Survivor Voices
“I was just 10 when my uncle began abusing me. I didn’t understand what was happening—just that it felt wrong. For years, I was told to keep quiet ‘for the family’s sake.’ The silence almost broke me. It wasn’t until I became a mother that I realized I had to break the cycle. I went to therapy, shared my truth with close friends, and finally told my parents. It wasn’t easy, but I’m healing. And I now teach my children that no secret should hurt to keep.”
— Reena
“It started when I was 13. I told a teacher, and thankfully she listened. My parents were shocked but supportive. I went through counseling, which was hard—but it saved me. I still have bad days, but I’m proud of how far I’ve come. I want other teens to know: It’s not your fault.
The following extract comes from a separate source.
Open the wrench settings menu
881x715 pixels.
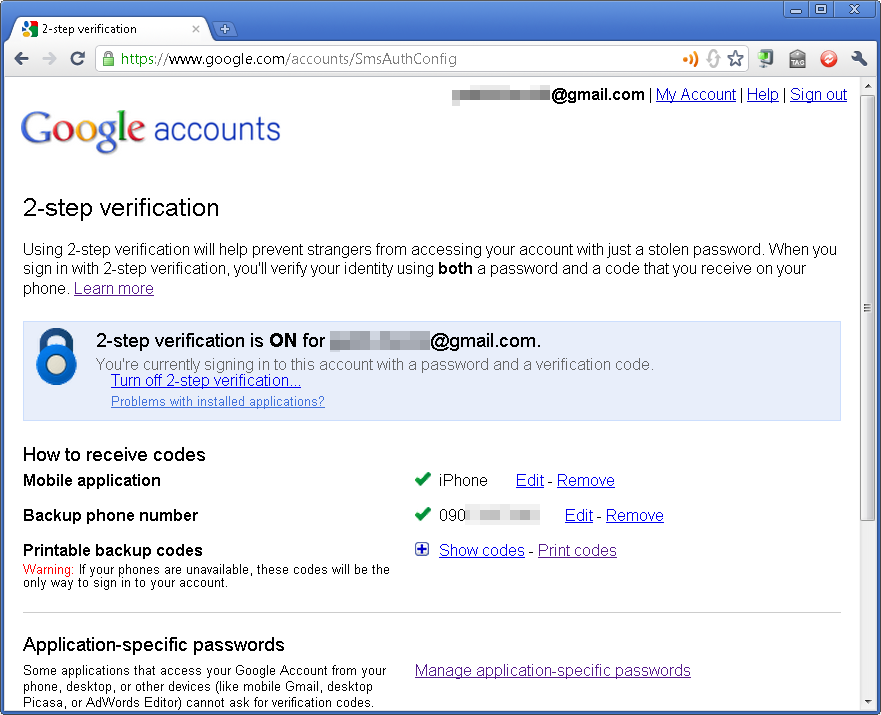pyautogui.click(x=859, y=58)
You are not alone. And your story doesn’t end with what happened to you.”
— Priya
“I was abused by my childhood babysitter from ages 6 to 9. I never told anyone until I was 35. I thought because I was a boy, I had to tough it out, bury it, and move on. But it caught up to me in my relationships, in my parenting, in the way I saw myself. When I finally told my wife, I expected shame. Instead, she hugged me and said, ‘It wasn’t your fault.’ That one sentence changed everything. I started therapy and joined a support group for male survivors. The truth was heavy, but carrying it alone was heavier.”
— Jake
“My older cousin told me it was ‘just a game.’ I was 6. For years, I blamed myself. I thought I must have done something to deserve it. When I finally told my mom in college, she cried—and not because she didn’t believe me, but because she wished I had told her sooner. That was the beginning of my healing. Today, I volunteer with a helpline to help other boys like me. Abuse doesn’t have a gender, and neither does bravery.”
— Karan
“As a boy growing up in a traditional South Asian home, emotions were rarely talked about—let alone abuse. I was abused by a family friend between the ages of 8 and 11. I buried it so deep that even I almost forgot it happened. But the anxiety, shame, and rage stayed with me into adulthood. It wasn’t until my son turned the same age I was when it started that the memories came flooding back. Therapy helped me connect the dots. Today, I speak at schools and community centers because I want our culture to stop protecting silence over safety. Healing didn’t happen overnight, but it began the moment I gave my pain a voice.”
— AJ
“I grew up in a Pakistani-American household where respect for elders was non-negotiable. When my older brother’s friend started touching me inappropriately, I didn’t even have the language to describe what was happening. I thought staying quiet protected my family’s honor. But all it did was protect my abuser. It wasn’t until grad school that I finally shared my story—with a friend who just listened without judgment. That moment cracked something open in me. Now, I speak on college panels about consent, culture, and courage. Silence was my shield, but it was never my healing.”
— ZH
I carried my secret for over 30 years. My abuser was someone everyone respected in our South Asian community, and I didn’t think anyone would believe me. When I confronted him as an adult, he denied everything. But I knew my truth. I lost relationships, but I found peace. Now I write poetry about reclaiming my voice. Speaking up cost me a lot—but staying silent cost me more.”
— SP
“I grew up in a small town in the Midwest, where everyone knew each other—and that made it even harder to speak up. My stepfather started abusing me when I was 7. I tried to tell my mom once, but she didn’t want to believe it. So I stayed quiet until I moved out at 18. For years, I struggled with trust, relationships, and self-worth. But then I found a therapist who saw me, really saw me. I began writing letters to my younger self, and it helped me heal piece by piece. Today, I work with foster youth and remind them: you are not what happened to you. You are who you choose to become.”
— Emily
“I was raised in a conservative Christian family in the South. My grandfather was respected in the community—he also abused me for three years starting when I was 8. I thought if I told, everything would fall apart. So I stayed silent and carried the shame that was never mine. It showed up in panic attacks, eating disorders, and deep self-doubt. In college, I finally opened up to a campus counselor. That was the first time someone told me, ‘You did nothing wrong.’ I still have days when it’s hard to breathe, but I’ve reclaimed my story. I want others to know: you are not broken—you were betrayed. And you can rise.”